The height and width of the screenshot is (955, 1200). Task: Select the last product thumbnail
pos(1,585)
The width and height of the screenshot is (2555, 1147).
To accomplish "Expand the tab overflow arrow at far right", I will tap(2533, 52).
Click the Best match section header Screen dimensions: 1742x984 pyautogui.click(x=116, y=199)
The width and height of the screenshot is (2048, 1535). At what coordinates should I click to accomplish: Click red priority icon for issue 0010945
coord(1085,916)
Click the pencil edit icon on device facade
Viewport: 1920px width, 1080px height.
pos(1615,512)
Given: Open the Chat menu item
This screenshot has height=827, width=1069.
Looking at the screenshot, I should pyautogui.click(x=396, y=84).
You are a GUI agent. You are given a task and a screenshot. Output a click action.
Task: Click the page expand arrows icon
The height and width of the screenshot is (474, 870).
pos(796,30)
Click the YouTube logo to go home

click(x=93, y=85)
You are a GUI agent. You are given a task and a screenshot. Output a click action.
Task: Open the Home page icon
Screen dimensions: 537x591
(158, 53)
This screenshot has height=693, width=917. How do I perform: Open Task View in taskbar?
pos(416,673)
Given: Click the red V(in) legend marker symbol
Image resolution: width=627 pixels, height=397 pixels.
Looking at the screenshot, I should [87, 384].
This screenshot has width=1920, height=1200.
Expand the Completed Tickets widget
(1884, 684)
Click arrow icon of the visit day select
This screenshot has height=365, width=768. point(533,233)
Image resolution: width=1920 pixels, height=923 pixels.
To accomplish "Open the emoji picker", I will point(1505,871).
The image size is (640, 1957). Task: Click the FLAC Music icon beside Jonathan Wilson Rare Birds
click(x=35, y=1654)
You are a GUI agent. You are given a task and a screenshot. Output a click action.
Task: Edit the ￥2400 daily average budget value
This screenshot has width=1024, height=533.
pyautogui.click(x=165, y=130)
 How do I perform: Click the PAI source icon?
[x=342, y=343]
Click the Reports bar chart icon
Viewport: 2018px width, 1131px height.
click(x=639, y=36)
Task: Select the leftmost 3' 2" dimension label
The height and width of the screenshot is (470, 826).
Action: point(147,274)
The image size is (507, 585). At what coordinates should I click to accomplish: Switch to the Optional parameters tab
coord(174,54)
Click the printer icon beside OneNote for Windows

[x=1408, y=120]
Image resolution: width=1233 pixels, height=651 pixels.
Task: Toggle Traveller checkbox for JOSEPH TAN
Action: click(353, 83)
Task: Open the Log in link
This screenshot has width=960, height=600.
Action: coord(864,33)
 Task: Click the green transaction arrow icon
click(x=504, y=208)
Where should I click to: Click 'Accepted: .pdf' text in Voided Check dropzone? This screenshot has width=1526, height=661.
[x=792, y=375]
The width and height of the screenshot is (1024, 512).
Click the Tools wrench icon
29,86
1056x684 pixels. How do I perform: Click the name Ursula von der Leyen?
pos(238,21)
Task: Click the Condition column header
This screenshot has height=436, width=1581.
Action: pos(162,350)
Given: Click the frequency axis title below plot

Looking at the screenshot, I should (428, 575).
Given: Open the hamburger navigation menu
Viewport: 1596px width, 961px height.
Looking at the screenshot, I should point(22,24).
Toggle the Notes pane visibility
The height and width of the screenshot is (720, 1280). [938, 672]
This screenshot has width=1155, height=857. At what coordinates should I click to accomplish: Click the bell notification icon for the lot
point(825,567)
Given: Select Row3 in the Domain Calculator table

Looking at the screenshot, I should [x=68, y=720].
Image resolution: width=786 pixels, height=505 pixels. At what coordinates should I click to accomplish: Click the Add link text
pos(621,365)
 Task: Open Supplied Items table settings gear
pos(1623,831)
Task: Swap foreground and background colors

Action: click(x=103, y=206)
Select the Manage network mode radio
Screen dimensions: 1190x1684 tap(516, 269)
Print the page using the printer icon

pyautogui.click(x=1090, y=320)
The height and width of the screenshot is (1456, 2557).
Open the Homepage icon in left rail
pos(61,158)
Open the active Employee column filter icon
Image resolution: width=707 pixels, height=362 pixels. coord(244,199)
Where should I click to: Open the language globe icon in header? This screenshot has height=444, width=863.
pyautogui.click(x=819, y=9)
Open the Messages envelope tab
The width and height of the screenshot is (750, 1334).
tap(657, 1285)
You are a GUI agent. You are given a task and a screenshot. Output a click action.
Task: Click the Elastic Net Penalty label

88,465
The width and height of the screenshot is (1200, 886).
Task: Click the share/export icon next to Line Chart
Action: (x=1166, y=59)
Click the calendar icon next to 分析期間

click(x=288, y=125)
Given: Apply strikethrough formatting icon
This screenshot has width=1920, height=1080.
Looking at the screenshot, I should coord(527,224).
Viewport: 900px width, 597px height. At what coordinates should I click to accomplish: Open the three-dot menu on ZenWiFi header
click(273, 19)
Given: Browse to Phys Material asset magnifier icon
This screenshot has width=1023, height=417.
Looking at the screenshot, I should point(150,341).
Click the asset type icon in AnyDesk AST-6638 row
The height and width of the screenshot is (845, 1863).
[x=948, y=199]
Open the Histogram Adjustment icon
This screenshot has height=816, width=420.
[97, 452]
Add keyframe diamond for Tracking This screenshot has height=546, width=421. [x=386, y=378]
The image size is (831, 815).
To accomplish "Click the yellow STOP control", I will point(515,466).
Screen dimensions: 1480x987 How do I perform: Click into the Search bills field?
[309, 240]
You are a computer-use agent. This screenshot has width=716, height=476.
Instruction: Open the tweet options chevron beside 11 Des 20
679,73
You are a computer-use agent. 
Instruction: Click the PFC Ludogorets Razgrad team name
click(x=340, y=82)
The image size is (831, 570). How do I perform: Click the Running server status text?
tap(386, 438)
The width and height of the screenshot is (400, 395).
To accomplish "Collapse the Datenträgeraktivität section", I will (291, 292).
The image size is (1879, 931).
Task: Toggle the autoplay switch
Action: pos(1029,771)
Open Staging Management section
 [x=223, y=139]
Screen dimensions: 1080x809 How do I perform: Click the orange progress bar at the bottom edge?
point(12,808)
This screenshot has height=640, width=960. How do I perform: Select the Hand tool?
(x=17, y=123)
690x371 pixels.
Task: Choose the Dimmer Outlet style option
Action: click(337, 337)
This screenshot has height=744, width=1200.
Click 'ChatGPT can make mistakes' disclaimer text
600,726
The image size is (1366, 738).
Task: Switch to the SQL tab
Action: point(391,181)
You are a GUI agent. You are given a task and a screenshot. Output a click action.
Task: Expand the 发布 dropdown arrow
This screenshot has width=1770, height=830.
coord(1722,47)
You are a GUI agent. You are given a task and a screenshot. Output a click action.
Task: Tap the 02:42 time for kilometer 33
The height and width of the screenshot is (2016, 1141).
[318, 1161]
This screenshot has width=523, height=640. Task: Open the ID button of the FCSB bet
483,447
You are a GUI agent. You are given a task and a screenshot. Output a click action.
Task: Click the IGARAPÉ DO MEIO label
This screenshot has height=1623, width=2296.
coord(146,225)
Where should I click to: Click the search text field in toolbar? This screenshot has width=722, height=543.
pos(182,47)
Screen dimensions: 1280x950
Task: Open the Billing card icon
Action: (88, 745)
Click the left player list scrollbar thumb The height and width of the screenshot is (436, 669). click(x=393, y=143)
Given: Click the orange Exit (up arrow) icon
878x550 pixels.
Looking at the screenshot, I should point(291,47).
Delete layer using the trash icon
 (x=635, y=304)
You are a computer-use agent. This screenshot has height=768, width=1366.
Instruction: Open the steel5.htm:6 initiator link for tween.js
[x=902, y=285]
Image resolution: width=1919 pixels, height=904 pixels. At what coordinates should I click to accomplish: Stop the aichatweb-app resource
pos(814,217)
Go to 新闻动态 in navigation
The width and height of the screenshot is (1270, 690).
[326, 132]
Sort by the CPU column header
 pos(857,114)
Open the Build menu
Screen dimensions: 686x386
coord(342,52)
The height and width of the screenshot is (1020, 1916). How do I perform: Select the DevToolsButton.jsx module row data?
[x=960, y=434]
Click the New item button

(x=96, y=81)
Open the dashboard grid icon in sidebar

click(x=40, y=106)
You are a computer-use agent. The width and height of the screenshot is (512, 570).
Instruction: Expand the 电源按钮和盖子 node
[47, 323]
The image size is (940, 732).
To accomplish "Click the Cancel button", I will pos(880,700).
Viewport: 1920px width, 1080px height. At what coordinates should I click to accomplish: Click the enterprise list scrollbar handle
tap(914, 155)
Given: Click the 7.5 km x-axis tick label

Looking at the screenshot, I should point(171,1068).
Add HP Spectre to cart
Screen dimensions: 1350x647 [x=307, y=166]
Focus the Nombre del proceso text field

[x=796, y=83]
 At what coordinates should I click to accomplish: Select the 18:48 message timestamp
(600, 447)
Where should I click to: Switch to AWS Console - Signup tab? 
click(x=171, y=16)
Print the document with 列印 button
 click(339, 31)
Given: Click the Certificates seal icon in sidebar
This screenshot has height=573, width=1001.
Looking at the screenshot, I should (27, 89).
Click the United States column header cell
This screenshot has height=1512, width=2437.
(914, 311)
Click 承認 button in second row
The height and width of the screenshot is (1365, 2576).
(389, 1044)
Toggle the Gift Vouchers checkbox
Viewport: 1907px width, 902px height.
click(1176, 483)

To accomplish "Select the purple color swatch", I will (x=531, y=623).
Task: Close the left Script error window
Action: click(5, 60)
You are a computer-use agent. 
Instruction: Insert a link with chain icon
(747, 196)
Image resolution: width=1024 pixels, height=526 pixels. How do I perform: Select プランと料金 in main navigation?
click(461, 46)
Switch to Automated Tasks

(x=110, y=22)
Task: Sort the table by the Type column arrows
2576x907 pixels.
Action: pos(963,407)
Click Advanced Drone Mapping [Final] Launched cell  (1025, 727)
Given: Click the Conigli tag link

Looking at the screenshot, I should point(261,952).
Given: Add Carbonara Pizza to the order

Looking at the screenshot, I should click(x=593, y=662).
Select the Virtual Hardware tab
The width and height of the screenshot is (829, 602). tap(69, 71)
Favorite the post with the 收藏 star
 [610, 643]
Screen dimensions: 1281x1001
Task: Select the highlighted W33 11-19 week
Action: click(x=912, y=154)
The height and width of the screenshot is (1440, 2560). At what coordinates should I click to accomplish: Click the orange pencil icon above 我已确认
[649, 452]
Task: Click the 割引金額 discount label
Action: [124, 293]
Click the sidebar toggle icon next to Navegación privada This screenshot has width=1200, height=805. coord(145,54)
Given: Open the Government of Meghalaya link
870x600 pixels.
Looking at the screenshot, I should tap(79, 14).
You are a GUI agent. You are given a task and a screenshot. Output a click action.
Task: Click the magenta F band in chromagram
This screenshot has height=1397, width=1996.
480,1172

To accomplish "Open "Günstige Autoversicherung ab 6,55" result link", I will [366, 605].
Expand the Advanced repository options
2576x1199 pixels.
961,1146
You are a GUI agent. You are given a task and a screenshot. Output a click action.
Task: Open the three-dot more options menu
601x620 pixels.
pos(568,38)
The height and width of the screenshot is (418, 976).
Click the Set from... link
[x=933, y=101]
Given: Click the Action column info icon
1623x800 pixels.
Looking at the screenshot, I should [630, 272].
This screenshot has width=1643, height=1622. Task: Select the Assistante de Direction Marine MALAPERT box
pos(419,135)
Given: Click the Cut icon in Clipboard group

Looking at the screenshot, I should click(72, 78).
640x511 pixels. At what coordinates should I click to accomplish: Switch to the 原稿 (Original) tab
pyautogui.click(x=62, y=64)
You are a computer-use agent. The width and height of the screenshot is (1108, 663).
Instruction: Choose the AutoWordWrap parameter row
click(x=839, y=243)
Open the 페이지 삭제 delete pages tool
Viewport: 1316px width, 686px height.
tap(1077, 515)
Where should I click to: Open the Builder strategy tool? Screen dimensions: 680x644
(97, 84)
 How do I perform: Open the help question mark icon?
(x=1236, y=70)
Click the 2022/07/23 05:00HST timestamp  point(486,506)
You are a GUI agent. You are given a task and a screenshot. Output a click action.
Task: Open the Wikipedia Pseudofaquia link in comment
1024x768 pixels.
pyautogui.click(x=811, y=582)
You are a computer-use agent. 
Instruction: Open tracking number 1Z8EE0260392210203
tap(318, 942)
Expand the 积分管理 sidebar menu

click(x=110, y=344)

■ WHAT YOU WILL DO
Rewrite the records from the beginning through the line containing "Click the Best". Replace "tab overflow arrow" with "tab scroll arrow" and change nothing else.

■ TASK ANSWER
The height and width of the screenshot is (955, 1200). Task: Select the last product thumbnail
pos(1,585)
The width and height of the screenshot is (2555, 1147).
To accomplish "Expand the tab scroll arrow at far right", I will tap(2533, 52).
Click the Best match section header Screen dimensions: 1742x984 pyautogui.click(x=116, y=199)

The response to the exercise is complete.